Task goal: Lay out the records below as a Markdown table with two columns, No. and Text. Give each nonblank line its own row, numbered in order.
_ _ _ _
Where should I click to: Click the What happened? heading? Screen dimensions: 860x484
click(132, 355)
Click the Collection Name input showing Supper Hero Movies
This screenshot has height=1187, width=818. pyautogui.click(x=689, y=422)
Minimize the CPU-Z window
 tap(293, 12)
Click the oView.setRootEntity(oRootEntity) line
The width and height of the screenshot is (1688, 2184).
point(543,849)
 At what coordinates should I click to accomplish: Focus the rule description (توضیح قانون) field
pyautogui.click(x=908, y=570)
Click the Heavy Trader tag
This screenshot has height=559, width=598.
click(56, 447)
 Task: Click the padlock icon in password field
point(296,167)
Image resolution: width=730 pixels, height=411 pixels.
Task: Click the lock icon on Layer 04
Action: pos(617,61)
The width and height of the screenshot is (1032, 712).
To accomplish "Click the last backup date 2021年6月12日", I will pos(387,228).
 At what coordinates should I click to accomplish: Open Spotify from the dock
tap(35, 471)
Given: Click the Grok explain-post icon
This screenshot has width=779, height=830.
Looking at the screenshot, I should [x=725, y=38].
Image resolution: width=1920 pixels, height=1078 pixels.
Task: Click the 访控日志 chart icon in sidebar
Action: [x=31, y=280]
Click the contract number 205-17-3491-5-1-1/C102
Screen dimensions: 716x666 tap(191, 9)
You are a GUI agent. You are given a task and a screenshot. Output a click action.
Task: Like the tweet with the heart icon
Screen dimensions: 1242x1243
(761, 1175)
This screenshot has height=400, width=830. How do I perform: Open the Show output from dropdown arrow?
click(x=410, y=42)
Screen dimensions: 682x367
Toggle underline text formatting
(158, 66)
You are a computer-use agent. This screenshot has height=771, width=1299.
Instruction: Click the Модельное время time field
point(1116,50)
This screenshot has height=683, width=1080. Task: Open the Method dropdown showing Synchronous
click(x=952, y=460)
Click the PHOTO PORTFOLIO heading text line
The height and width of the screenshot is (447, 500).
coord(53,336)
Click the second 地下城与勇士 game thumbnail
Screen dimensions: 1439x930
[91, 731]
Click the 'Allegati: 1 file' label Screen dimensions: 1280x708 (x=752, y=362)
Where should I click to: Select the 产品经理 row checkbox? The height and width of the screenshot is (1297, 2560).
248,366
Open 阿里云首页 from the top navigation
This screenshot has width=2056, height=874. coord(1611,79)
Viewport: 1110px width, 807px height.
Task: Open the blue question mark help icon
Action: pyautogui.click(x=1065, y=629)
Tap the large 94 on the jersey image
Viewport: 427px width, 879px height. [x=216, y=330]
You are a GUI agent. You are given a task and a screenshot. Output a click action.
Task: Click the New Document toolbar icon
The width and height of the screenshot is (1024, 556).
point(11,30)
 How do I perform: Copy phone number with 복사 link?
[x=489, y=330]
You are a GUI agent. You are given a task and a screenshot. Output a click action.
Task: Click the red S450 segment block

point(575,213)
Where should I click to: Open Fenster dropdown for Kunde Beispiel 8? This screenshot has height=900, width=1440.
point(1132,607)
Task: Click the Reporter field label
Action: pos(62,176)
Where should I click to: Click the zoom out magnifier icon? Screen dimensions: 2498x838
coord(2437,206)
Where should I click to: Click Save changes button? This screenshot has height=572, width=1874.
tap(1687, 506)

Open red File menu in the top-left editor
_ _ _ _
Solution:
| No. | Text |
|---|---|
| 1 | Where should I click to: Click the What happened? heading? Screen dimensions: 860x484 |
| 2 | click(132, 355) |
| 3 | Click the Collection Name input showing Supper Hero Movies |
| 4 | This screenshot has height=1187, width=818. pyautogui.click(x=689, y=422) |
| 5 | Minimize the CPU-Z window |
| 6 |  tap(293, 12) |
| 7 | Click the oView.setRootEntity(oRootEntity) line |
| 8 | The width and height of the screenshot is (1688, 2184). |
| 9 | point(543,849) |
| 10 |  At what coordinates should I click to accomplish: Focus the rule description (توضیح قانون) field |
| 11 | pyautogui.click(x=908, y=570) |
| 12 | Click the Heavy Trader tag |
| 13 | This screenshot has height=559, width=598. |
| 14 | click(56, 447) |
| 15 |  Task: Click the padlock icon in password field |
| 16 | point(296,167) |
| 17 | Image resolution: width=730 pixels, height=411 pixels. |
| 18 | Task: Click the lock icon on Layer 04 |
| 19 | Action: pos(617,61) |
| 20 | The width and height of the screenshot is (1032, 712). |
| 21 | To accomplish "Click the last backup date 2021年6月12日", I will pos(387,228). |
| 22 |  At what coordinates should I click to accomplish: Open Spotify from the dock |
| 23 | tap(35, 471) |
| 24 | Given: Click the Grok explain-post icon |
| 25 | This screenshot has width=779, height=830. |
| 26 | Looking at the screenshot, I should [x=725, y=38]. |
| 27 | Image resolution: width=1920 pixels, height=1078 pixels. |
| 28 | Task: Click the 访控日志 chart icon in sidebar |
| 29 | Action: [x=31, y=280] |
| 30 | Click the contract number 205-17-3491-5-1-1/C102 |
| 31 | Screen dimensions: 716x666 tap(191, 9) |
| 32 | You are a GUI agent. You are given a task and a screenshot. Output a click action. |
| 33 | Task: Like the tweet with the heart icon |
| 34 | Screen dimensions: 1242x1243 |
| 35 | (761, 1175) |
| 36 | This screenshot has height=400, width=830. How do I perform: Open the Show output from dropdown arrow? |
| 37 | click(x=410, y=42) |
| 38 | Screen dimensions: 682x367 |
| 39 | Toggle underline text formatting |
| 40 | (158, 66) |
| 41 | You are a computer-use agent. This screenshot has height=771, width=1299. |
| 42 | Instruction: Click the Модельное время time field |
| 43 | point(1116,50) |
| 44 | This screenshot has height=683, width=1080. Task: Open the Method dropdown showing Synchronous |
| 45 | click(x=952, y=460) |
| 46 | Click the PHOTO PORTFOLIO heading text line |
| 47 | The height and width of the screenshot is (447, 500). |
| 48 | coord(53,336) |
| 49 | Click the second 地下城与勇士 game thumbnail |
| 50 | Screen dimensions: 1439x930 |
| 51 | [91, 731] |
| 52 | Click the 'Allegati: 1 file' label Screen dimensions: 1280x708 (x=752, y=362) |
| 53 | Where should I click to: Select the 产品经理 row checkbox? The height and width of the screenshot is (1297, 2560). |
| 54 | 248,366 |
| 55 | Open 阿里云首页 from the top navigation |
| 56 | This screenshot has width=2056, height=874. coord(1611,79) |
| 57 | Viewport: 1110px width, 807px height. |
| 58 | Task: Open the blue question mark help icon |
| 59 | Action: pyautogui.click(x=1065, y=629) |
| 60 | Tap the large 94 on the jersey image |
| 61 | Viewport: 427px width, 879px height. [x=216, y=330] |
| 62 | You are a GUI agent. You are given a task and a screenshot. Output a click action. |
| 63 | Task: Click the New Document toolbar icon |
| 64 | The width and height of the screenshot is (1024, 556). |
| 65 | point(11,30) |
| 66 |  How do I perform: Copy phone number with 복사 link? |
| 67 | [x=489, y=330] |
| 68 | You are a GUI agent. You are given a task and a screenshot. Output a click action. |
| 69 | Task: Click the red S450 segment block |
| 70 | point(575,213) |
| 71 | Where should I click to: Open Fenster dropdown for Kunde Beispiel 8? This screenshot has height=900, width=1440. |
| 72 | point(1132,607) |
| 73 | Task: Click the Reporter field label |
| 74 | Action: pos(62,176) |
| 75 | Where should I click to: Click the zoom out magnifier icon? Screen dimensions: 2498x838 |
| 76 | coord(2437,206) |
| 77 | Where should I click to: Click Save changes button? This screenshot has height=572, width=1874. |
| 78 | tap(1687, 506) |
| 79 | Open red File menu in the top-left editor |